All-Optical Ultrasound Enables Real-Time Tissue Imaging

Video-rate 2D imaging captures the dynamics of pulsating blood-vessel sections.

By
Janelle Weaver, Contributor
Friday, July 27, 2018

SHARE: 

All-optical ultrasound is an emerging imaging technique in which ultrasound is generated and detected using optical components, which may overcome certain fundamental limitations of its electronic counterparts. Because the optical parts are insensitive to electromagnetic interference, it is suitable for real-time monitoring of radiofrequency ablation, electrophysiology and neuromodulation. Moreover, all-optical ultrasound can be used during MRI-guided interventional procedures, such as high-precision instrument localization, high-intensity focused ultrasound treatment, and microbubble-mediated drug delivery.

Although high-quality 2D and 3D all-optical ultrasound images of tissues have previously been presented, long acquisition times ranging from minutes to hours have hindered clinical application. In a study published in the August issue of Biomedical Optics Express, researchers describe an all-optical ultrasound imaging system capable of video-rate, real-time 2D imaging of biological tissue. This was achieved in part through the use of a highly efficient optical ultrasound generator and a highly sensitive fiber-optic receiver.
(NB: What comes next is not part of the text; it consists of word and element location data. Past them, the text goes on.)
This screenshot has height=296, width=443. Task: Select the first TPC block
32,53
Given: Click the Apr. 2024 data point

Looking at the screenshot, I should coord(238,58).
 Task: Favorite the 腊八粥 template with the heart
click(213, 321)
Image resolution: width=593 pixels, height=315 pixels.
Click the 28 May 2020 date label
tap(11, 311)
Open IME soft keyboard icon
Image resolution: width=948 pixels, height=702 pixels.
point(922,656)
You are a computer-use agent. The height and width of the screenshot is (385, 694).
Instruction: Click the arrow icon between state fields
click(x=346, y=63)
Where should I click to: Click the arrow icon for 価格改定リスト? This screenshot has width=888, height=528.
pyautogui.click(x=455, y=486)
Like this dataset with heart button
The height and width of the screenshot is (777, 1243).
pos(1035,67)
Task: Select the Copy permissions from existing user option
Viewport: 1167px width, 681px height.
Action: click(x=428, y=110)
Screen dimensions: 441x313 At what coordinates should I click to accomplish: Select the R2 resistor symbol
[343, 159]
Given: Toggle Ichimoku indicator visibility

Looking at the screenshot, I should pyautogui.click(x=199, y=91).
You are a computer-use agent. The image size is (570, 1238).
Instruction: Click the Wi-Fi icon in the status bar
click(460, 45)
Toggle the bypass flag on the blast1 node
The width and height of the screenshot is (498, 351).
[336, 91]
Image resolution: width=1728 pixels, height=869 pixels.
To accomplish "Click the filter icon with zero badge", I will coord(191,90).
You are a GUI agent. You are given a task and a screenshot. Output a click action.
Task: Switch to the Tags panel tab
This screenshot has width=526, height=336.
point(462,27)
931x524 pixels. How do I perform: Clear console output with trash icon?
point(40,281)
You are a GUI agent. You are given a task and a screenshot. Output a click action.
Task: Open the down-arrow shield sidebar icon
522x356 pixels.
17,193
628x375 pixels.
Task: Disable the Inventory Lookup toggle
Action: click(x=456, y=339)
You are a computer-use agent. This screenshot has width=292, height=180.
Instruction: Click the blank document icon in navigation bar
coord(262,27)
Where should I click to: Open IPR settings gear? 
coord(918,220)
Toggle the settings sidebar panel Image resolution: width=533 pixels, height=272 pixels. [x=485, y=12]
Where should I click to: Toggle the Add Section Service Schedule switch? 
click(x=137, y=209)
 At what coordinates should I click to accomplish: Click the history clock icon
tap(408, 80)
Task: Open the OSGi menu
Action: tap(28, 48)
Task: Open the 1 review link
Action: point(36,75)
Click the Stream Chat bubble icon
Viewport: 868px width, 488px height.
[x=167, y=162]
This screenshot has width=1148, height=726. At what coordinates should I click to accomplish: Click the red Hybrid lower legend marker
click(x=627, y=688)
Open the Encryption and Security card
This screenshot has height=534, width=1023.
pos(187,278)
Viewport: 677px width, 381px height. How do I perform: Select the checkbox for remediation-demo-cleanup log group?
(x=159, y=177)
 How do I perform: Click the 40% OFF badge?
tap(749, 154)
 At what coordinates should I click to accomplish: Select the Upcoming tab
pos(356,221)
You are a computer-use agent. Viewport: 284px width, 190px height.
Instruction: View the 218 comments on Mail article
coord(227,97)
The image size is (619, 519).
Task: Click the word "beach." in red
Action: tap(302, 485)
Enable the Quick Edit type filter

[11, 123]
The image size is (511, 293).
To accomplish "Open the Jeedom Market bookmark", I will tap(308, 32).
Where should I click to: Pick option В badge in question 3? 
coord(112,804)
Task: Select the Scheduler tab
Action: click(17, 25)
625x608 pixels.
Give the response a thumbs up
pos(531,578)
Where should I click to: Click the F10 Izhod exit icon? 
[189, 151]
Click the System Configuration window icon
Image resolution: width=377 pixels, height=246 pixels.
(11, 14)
The system demonstrated a sustained frame rate of 15 hertz and a penetration depth of at least 6 millimeters, and captured the dynamics of pulsating blood-vessel sections. Moreover, the sensitivity of the system was suitable for imaging weak reflections from deep within biological tissue. According to the authors, this is the first demonstration of video-rate 2D all-optical ultrasound imaging of tissue.

“All-optical ultrasound imaging probes have the potential to revolutionize image-guided interventions,” said first author Erwin Alles of the University College London in the United Kingdom. “A lack of electronics and the resulting MRI compatibility will allow for true multimodality image guidance, with probes that are potentially just a fraction of the cost of conventional electronic counterparts.”